1. Find Narratives That Trigger the Lizard Brain

The first step in creating a compelling narrative is to make sure your company is solving a problem that people find painful.

My 180 CEO interviews for Hungry Startup Strategy revealed that great company ideas come from the pain suffered by founders. That pain spurs a search for a product to relieve their pain that yields nothing. So they start a company to solve the problem.

Tell potential customers that story and they will often share your pain -- triggering an emotional connection with them. For example, this week, students in my entrepreneurship class pitched a business to help students buy used textbooks from their classmates.

Since students often have little money and resent paying over $100 for a book they will only need for a few weeks, everyone in the class were viscerally attracted to their idea.

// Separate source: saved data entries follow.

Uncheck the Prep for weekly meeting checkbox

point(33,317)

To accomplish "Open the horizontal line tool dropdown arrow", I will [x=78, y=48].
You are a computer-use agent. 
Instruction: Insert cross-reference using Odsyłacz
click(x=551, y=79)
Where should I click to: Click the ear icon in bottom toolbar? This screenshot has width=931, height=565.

Odds are good listeners will repeat the story. 

2. Tell A Socially-Responsible Viral Story

The great emotional power of such narratives makes it crucially important that you have a strong moral compass before telling them.

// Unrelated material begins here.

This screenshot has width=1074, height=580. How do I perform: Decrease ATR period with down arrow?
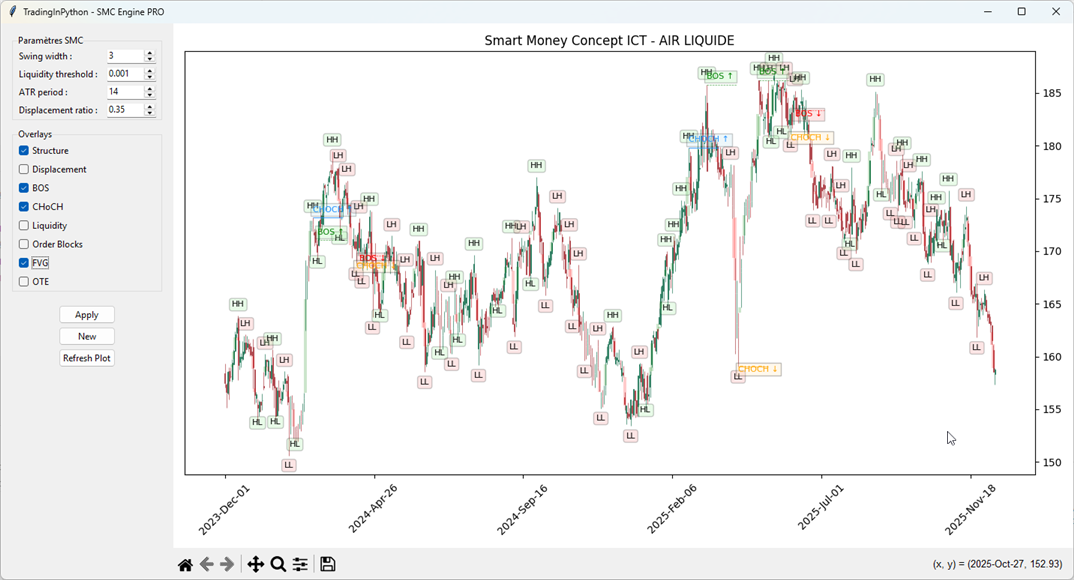coord(150,95)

A good example is the story of Theranos whose story hinged on the revulsion that many feel for having their blood drawn for medical tests via needle. Elizabeth Holmes, Theranos's founder, told potential investors and partners that she hated such blood draws and started the company to make sure nobody would have to go through that again.

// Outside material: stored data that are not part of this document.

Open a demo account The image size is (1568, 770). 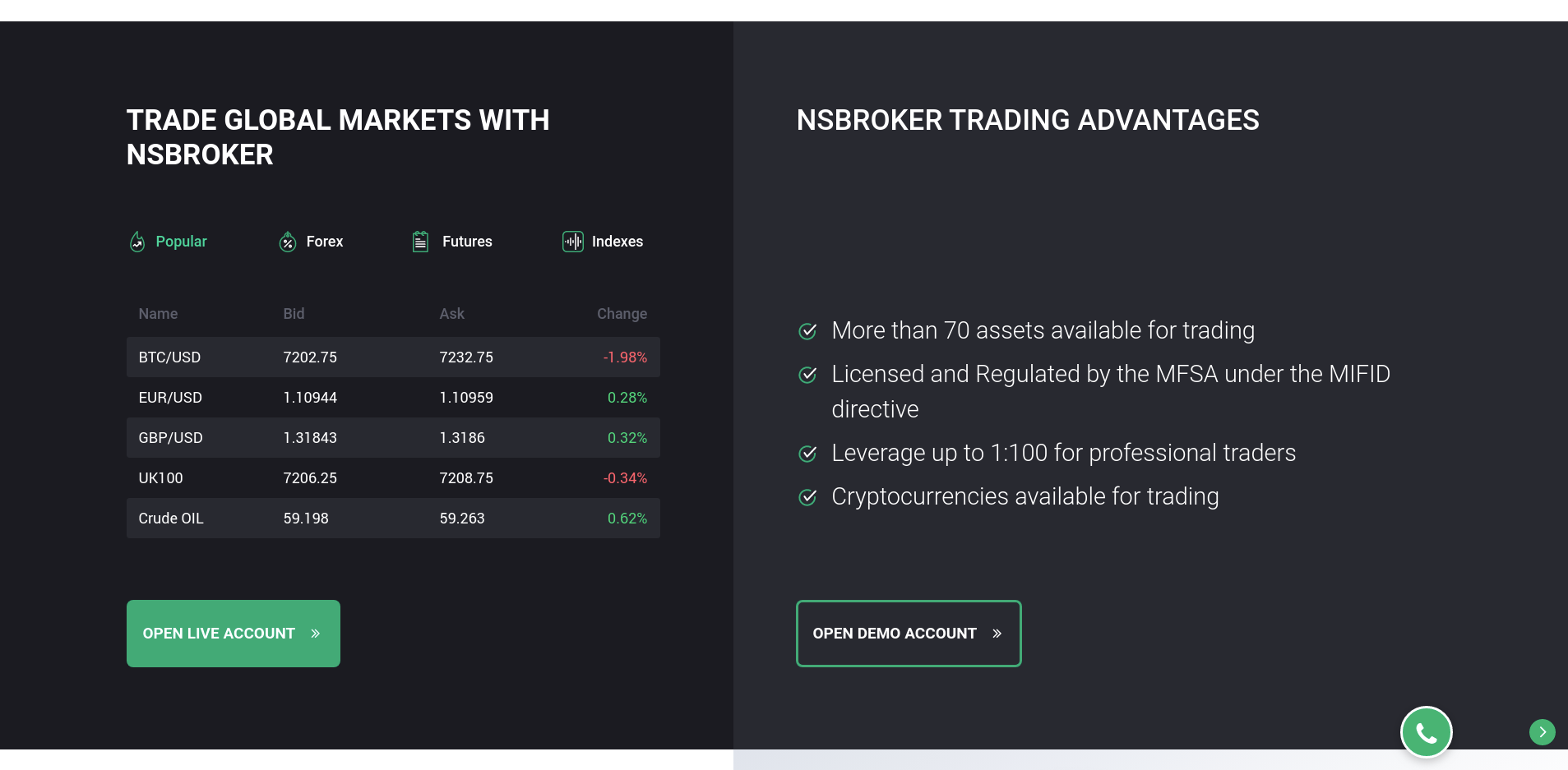tap(909, 634)
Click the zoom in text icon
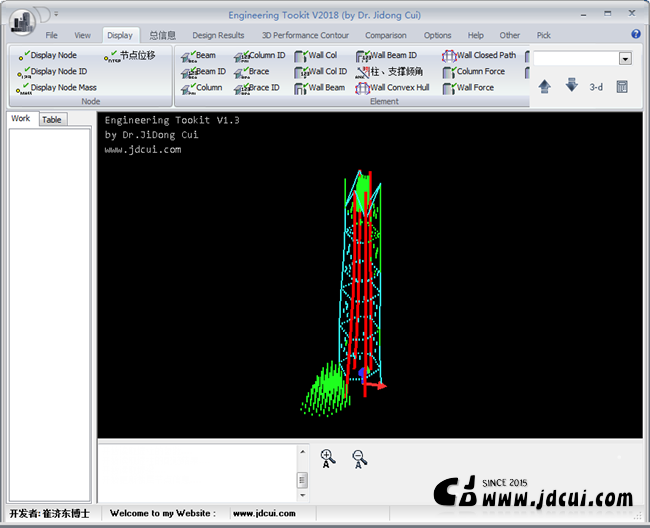Image resolution: width=650 pixels, height=528 pixels. (x=327, y=458)
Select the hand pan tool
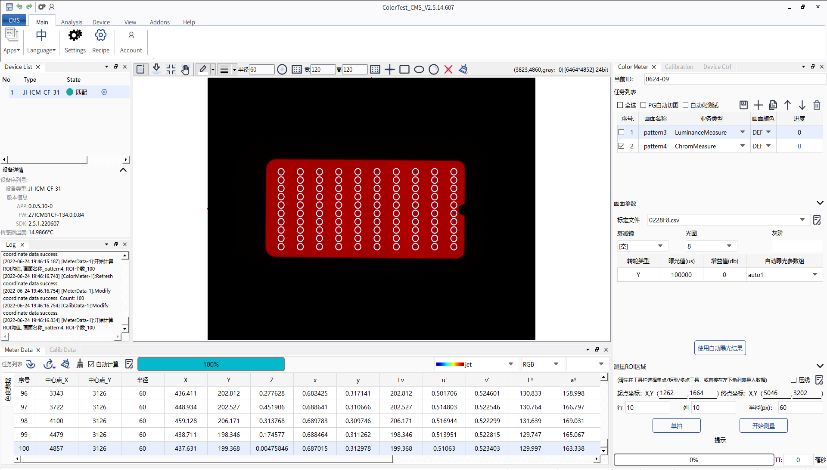Viewport: 827px width, 470px height. tap(186, 69)
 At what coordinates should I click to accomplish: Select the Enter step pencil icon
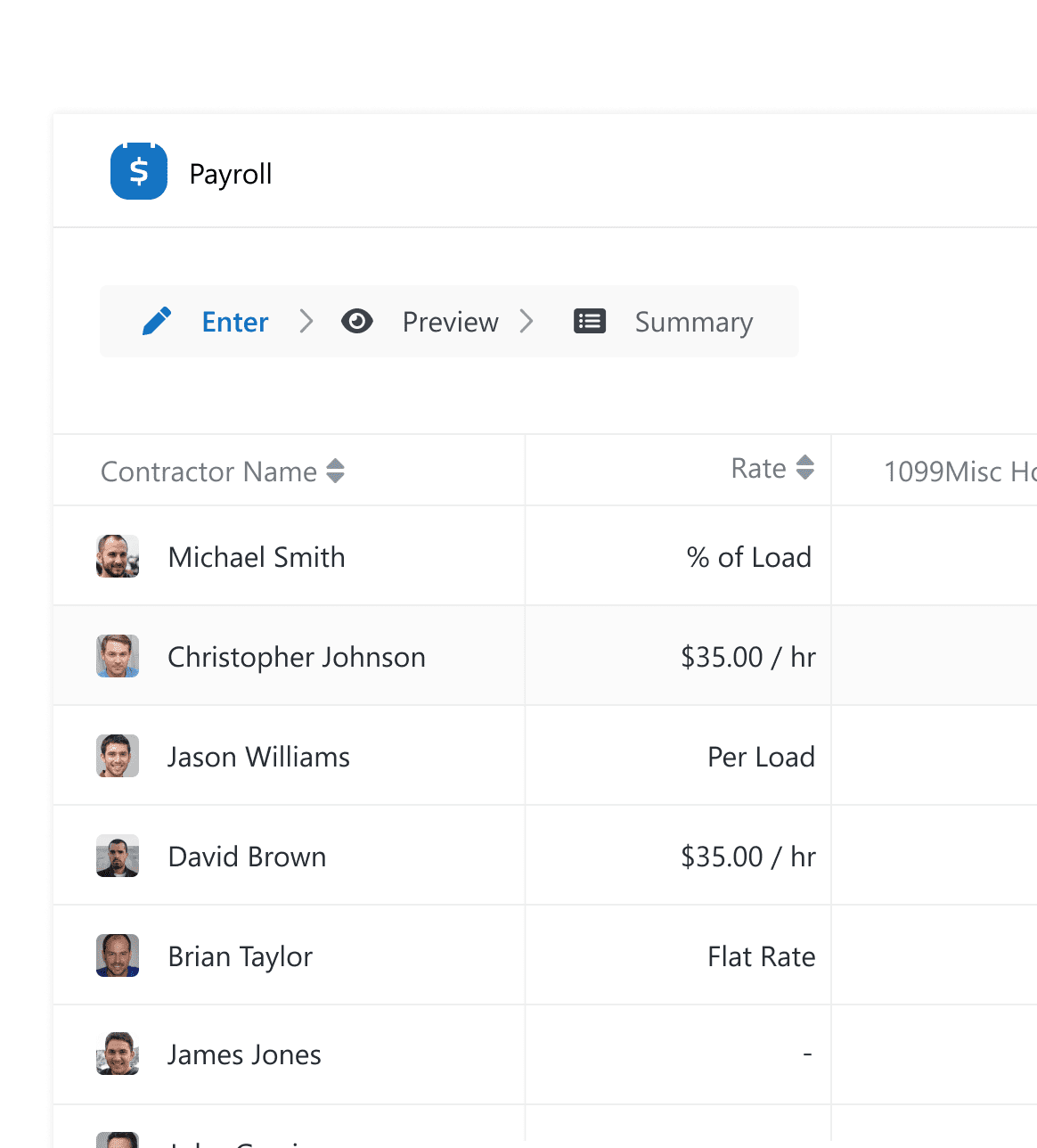click(158, 321)
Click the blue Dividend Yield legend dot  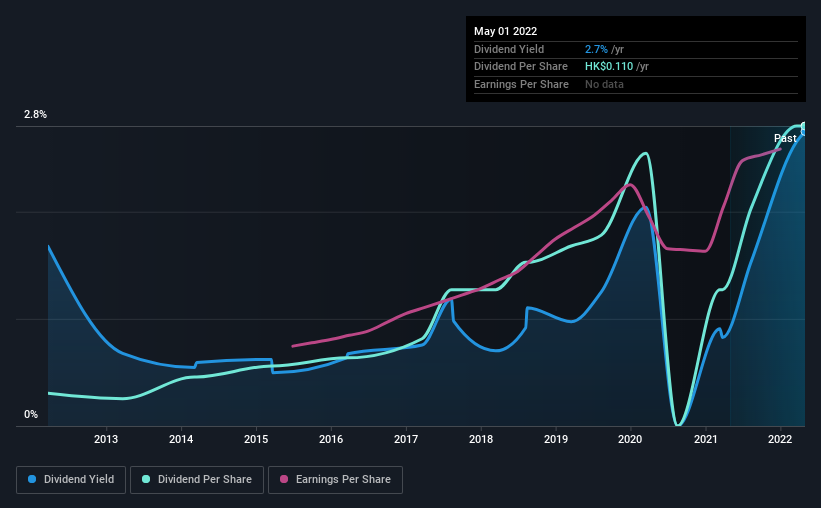[x=32, y=479]
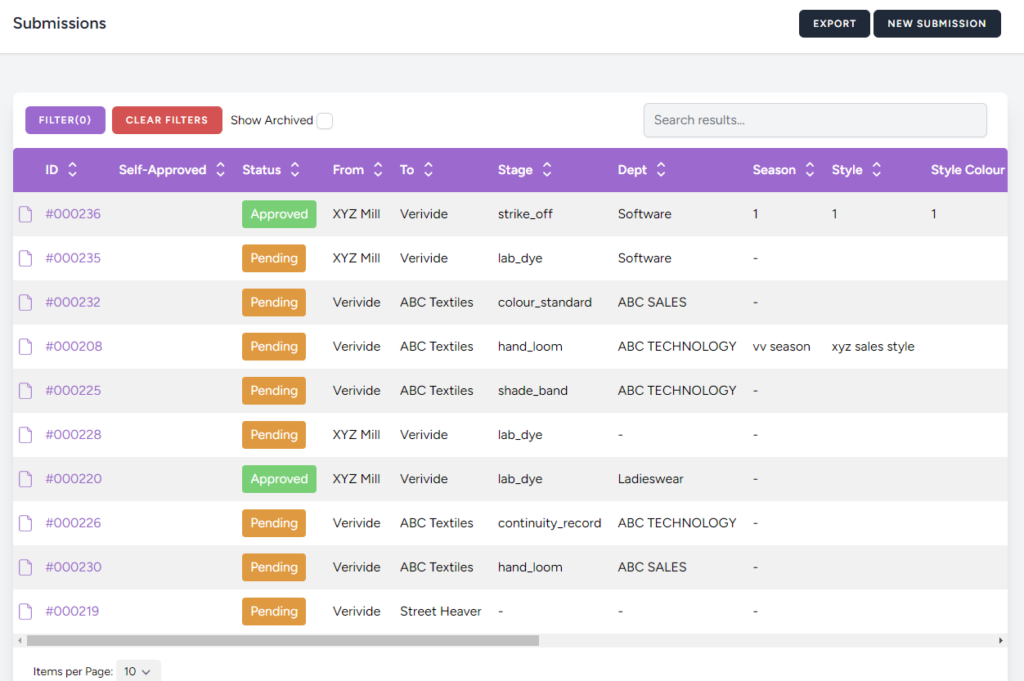Click the horizontal scrollbar under the table
The width and height of the screenshot is (1024, 681).
pyautogui.click(x=283, y=640)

Her vision of using a single drop of blood to conduct over 200 tests was viscerally appealing to investors who parted with some $900 million for a stake in Theranos. To keep the money flowing in, Holmes created a fake blood testing process. Theranos is bankrupt and Holmes goes to trial next year for fraud.

Theranos highlights the dark side to viral story telling. According to Babson College professor Scott Taylor -- a leadership expert who has coached executives at Coca-Cola and the Smucker Company -- "cult leaders have been [using such morally unhinged viral stories] for decades." 

Fortunately, there is a remedy. Taylor believes that positive viral stories come from leaders who are grounded in "emotional and social intelligence and concepts of responsible leadership and character." Avoid viral stories that stray from these concepts.

3. Practice Your Story, Get Feedback, and Keep Improving It

Once you've found your socially responsible, viral narrative, keep practicing it until it's both emotionally compelling and easy for others to remember and share with others.

One such narrative is the story of Beyond Meat. As Inc, reported,10 years ago, Ethan Brown, founded the company because he wanted to do something about climate change. He believed that replacing meat in peoples' diets would make more of a difference than alternative energy. Though others thought he was crazy -- he convinced Kleiner Perkins to invest and Whole Foods to carry Beyond Meat's product. Now it's a public company worth over $7 billion.

Such a story is an example of Shiller's super-narrative -- combining fear of climate change and a heroic struggle against conventional wisdom and business challenges to make a meaningful difference and getting rich. 

Brown's story is simple and memorable and I am guessing that he has told it many times to investors, partners, potential employees, and many others.

While you may not become as successful as Brown, you can get closer by following these three steps to tell viral stories that propel your business.